What is Section 80D?
Section 80D of the Income Tax Act provides tax deductions for premiums paid towards health insurance policies. This deduction encourages individuals and families to secure health coverage while reducing their tax burden. The deduction is available over and above the ₹1.5 lakh limit under Section 80C, making it one of the most valuable tax-saving provisions for Indian taxpayers.
The deduction covers health insurance premiums for self, spouse, dependent children, and parents. Additionally, preventive health check-up expenses and contributions to the Central Government Health Scheme (CGHS) are also eligible under this section. Understanding the limits and conditions helps maximize your tax savings while ensuring adequate health coverage for your family.
Section 80D Deduction Limits for FY 2025-26
For individuals below 60 years, the maximum deduction for self, spouse, and children’s health insurance is ₹25,000. An additional deduction of ₹25,000 is available for parents’ health insurance, totaling ₹50,000. If parents are senior citizens (60 years or above), the parents’ limit increases to ₹50,000, bringing the total possible deduction to ₹75,000.
If the taxpayer themselves is a senior citizen, the self and family limit also increases to ₹50,000. A senior citizen covering senior citizen parents can claim a total deduction of up to ₹1,00,000 (₹50,000 for self + ₹50,000 for parents).
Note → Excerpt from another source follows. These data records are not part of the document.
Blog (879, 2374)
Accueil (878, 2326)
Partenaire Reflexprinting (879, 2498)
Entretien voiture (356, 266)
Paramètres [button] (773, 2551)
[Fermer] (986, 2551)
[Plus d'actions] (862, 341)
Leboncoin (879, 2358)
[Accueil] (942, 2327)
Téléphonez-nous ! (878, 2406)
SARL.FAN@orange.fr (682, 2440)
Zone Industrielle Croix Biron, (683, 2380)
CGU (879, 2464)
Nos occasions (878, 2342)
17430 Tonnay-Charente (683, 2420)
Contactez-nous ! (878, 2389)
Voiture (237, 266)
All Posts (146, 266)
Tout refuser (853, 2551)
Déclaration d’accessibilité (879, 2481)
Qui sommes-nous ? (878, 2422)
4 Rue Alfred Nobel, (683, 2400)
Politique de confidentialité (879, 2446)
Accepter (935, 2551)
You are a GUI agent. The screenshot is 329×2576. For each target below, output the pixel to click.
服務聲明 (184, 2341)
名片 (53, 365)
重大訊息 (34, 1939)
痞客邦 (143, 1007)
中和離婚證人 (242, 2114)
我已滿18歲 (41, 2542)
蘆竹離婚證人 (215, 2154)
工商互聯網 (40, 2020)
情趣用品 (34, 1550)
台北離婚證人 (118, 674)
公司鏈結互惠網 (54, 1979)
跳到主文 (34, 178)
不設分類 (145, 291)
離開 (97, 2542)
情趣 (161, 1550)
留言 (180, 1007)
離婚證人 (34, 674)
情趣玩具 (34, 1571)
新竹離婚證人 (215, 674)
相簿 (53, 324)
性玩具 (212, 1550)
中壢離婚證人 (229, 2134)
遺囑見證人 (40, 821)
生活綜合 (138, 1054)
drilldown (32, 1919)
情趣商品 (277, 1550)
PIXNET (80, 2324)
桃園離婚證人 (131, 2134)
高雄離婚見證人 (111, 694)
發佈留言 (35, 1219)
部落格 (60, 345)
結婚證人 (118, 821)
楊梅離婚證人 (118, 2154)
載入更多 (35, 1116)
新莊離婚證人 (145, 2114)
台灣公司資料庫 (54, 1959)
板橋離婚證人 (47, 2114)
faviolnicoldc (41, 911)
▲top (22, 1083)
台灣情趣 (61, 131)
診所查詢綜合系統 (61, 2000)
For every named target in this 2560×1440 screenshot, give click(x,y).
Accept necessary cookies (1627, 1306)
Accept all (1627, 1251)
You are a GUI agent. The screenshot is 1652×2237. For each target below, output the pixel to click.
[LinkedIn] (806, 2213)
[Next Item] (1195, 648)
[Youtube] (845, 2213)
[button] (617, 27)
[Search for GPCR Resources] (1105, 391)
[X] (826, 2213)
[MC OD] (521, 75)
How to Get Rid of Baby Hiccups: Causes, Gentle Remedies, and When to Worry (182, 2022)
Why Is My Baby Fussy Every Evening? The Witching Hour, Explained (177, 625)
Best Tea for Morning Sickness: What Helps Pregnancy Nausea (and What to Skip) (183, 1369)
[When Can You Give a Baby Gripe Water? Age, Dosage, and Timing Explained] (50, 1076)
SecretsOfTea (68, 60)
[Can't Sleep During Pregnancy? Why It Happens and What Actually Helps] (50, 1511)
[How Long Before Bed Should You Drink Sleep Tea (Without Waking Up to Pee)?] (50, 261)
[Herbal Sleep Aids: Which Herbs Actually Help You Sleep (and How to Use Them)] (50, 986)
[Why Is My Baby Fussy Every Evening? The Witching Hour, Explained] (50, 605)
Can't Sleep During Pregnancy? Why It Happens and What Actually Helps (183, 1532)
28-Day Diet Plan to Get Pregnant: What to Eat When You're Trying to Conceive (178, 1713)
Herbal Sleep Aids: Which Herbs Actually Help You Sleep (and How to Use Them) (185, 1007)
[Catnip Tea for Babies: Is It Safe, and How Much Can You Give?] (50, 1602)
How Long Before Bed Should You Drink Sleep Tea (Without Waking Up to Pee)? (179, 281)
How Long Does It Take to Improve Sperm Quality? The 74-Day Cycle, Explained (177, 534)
Within these limits, ₹5,000 can be claimed for preventive health check-ups for self and family.
What Expenses Are Eligible Under 80D?
The primary eligible expense is health insurance premium for mediclaim policies covering hospitalization expenses. This includes individual health plans, family floater plans, top-up and super top-up plans, and critical illness covers. The premium must be paid through non-cash modes — cheques, bank transfers, credit cards, or digital payment methods. Cash payments for premiums are not eligible for deduction.
Preventive health check-up expenses up to ₹5,000 per year are deductible, and this is the only component where cash payment is accepted. Contributions to CGHS or similar notified health schemes also qualify. However, premiums for group health insurance policies paid by employers are not eligible since the employee doesn’t bear the cost. Service tax or GST on health insurance premiums is also eligible for deduction.
Who Can Claim 80D Deductions?
Any individual or Hindu Undivided Family (HUF) can claim deductions under Section 80D. The deduction is available only under the old tax regime — those opting for the new tax regime cannot claim this benefit. The premium must be paid from the taxpayer’s own income, and the policy must cover eligible family members.
For parents’ health insurance, the deduction is available regardless of whether parents are financially dependent on the taxpayer. Both resident and non-resident Indians can claim this deduction, provided they have Indian health insurance policies. However, health insurance premiums for siblings, grandparents, or in-laws are not eligible unless covered under a family floater plan with eligible members.
Medical Expenditure for Senior Citizens Without Insurance
Recognizing that many senior citizens may not be able to obtain health insurance due to age or pre-existing conditions, Section 80D provides a special provision. Senior citizens who don’t have any health insurance policy can claim a deduction of up to ₹50,000 for medical expenditure incurred during the year. This includes any medical expenses, not just insurance premiums.
This provision is particularly valuable for super senior citizens (80 years and above) who often face difficulty obtaining health insurance. The medical expenditure deduction can be claimed in addition to the preventive health check-up amount. However, if a senior citizen has a health insurance policy, the medical expenditure deduction is not available — only the premium deduction applies.
How to Claim Section 80D While Filing ITR
To claim the Section 80D deduction, you need to report the health insurance premium and health check-up expenses in your income tax return. In the ITR form, navigate to the deductions section under Chapter VI-A and enter the relevant amounts under Section 80D. Keep all premium payment receipts and policy documents as supporting evidence.
Ensure that the policy numbers and premium amounts match your insurance provider’s records. Many insurance companies now report premium data directly to the income tax department, so discrepancies can trigger notices. If claiming preventive health check-up expenses, maintain bills and receipts from authorized medical facilities. The total claim for health check-ups cannot exceed ₹5,000 regardless of actual expenditure.
Tips to Maximize Your 80D Deductions
Consider purchasing separate health insurance for parents rather than including them in your family floater, as this creates a separate deduction bucket. If your parents are senior citizens, you can claim up to ₹50,000 for their policy alone. Opt for annual premium payment instead of monthly to avoid missing the deduction in any year due to payment gaps.
Include preventive health check-ups in your annual routine to utilize the additional ₹5,000 deduction. Consider purchasing a critical illness policy in addition to your base mediclaim — the combined premium is deductible within the overall limit. For taxpayers with income above ₹10 lakh, the 80D deduction effectively saves ₹15,600 (at 30% tax + 4% cess) for the maximum ₹50,000 claim on parents’ insurance alone.